Start of Supplied material

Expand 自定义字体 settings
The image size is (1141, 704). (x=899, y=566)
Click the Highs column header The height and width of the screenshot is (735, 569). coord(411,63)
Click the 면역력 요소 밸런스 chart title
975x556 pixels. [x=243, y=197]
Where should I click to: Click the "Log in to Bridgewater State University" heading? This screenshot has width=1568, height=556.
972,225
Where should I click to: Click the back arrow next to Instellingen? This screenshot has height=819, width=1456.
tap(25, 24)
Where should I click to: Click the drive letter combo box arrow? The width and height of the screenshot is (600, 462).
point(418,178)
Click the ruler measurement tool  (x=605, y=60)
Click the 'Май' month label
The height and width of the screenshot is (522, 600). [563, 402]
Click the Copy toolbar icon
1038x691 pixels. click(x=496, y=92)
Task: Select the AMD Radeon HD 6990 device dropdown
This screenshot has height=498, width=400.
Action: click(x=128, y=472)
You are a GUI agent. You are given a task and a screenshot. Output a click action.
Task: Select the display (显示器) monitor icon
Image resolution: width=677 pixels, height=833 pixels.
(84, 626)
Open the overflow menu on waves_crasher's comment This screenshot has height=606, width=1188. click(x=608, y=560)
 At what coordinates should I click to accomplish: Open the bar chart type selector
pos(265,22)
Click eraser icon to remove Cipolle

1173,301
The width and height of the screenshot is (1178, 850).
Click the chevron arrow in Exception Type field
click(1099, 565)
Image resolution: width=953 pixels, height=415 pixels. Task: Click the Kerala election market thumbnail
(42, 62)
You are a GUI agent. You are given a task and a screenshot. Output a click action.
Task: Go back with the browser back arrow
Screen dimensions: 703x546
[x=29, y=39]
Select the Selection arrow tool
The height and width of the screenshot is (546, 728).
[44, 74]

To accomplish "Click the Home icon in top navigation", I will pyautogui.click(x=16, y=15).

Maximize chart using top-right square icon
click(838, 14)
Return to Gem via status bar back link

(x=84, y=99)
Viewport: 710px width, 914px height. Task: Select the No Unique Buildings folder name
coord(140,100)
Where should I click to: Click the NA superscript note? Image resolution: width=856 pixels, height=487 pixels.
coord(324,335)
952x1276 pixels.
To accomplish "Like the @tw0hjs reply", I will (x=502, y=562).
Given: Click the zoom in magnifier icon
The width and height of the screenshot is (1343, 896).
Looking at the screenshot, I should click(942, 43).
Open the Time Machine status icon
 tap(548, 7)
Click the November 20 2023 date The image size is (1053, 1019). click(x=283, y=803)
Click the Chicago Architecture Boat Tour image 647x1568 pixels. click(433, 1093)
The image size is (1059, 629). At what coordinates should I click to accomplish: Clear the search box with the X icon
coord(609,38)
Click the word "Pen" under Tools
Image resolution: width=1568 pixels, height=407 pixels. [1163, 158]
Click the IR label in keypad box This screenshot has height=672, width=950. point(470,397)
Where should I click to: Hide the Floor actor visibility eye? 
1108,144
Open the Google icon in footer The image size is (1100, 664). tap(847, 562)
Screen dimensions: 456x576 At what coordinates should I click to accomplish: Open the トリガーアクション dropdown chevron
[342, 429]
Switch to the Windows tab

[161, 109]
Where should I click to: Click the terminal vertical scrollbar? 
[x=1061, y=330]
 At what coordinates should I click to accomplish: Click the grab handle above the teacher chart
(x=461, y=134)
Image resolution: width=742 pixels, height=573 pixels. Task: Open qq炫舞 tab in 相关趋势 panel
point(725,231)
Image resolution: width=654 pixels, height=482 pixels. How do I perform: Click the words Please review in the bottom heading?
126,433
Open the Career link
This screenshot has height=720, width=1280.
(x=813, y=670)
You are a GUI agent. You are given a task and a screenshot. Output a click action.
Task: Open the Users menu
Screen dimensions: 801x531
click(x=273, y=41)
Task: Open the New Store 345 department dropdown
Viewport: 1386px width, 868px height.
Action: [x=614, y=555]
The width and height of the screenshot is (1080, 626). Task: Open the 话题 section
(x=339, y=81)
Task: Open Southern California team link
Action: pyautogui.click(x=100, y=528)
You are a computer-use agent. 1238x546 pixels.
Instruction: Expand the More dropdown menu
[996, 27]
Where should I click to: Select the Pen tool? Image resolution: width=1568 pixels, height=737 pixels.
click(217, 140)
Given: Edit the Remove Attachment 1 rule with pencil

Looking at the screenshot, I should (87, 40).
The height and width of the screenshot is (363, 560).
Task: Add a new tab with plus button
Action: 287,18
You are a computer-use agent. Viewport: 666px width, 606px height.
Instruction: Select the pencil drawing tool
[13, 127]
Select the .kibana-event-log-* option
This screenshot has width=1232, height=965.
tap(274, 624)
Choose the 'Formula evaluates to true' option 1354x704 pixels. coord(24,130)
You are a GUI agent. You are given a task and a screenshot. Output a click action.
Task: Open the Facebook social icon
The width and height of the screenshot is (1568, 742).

End of Supplied material

• **Instructions to follow**
Above are the lines; repeat exactly the ones from the line containing "Open the Google" down to the line containing "Choose the 'Formula", both inclusive.

• **Problem solution**
Open the Google icon in footer The image size is (1100, 664). tap(847, 562)
Screen dimensions: 456x576 At what coordinates should I click to accomplish: Open the トリガーアクション dropdown chevron
[342, 429]
Switch to the Windows tab

[161, 109]
Where should I click to: Click the terminal vertical scrollbar? 
[x=1061, y=330]
 At what coordinates should I click to accomplish: Click the grab handle above the teacher chart
(x=461, y=134)
Image resolution: width=742 pixels, height=573 pixels. Task: Open qq炫舞 tab in 相关趋势 panel
point(725,231)
Image resolution: width=654 pixels, height=482 pixels. How do I perform: Click the words Please review in the bottom heading?
126,433
Open the Career link
This screenshot has height=720, width=1280.
(x=813, y=670)
You are a GUI agent. You are given a task and a screenshot. Output a click action.
Task: Open the Users menu
Screen dimensions: 801x531
click(x=273, y=41)
Task: Open the New Store 345 department dropdown
Viewport: 1386px width, 868px height.
Action: [x=614, y=555]
The width and height of the screenshot is (1080, 626). Task: Open the 话题 section
(x=339, y=81)
Task: Open Southern California team link
Action: pyautogui.click(x=100, y=528)
You are a computer-use agent. 1238x546 pixels.
Instruction: Expand the More dropdown menu
[996, 27]
Where should I click to: Select the Pen tool? Image resolution: width=1568 pixels, height=737 pixels.
click(217, 140)
Given: Edit the Remove Attachment 1 rule with pencil

Looking at the screenshot, I should (87, 40).
The height and width of the screenshot is (363, 560).
Task: Add a new tab with plus button
Action: 287,18
You are a computer-use agent. Viewport: 666px width, 606px height.
Instruction: Select the pencil drawing tool
[13, 127]
Select the .kibana-event-log-* option
This screenshot has width=1232, height=965.
tap(274, 624)
Choose the 'Formula evaluates to true' option 1354x704 pixels. coord(24,130)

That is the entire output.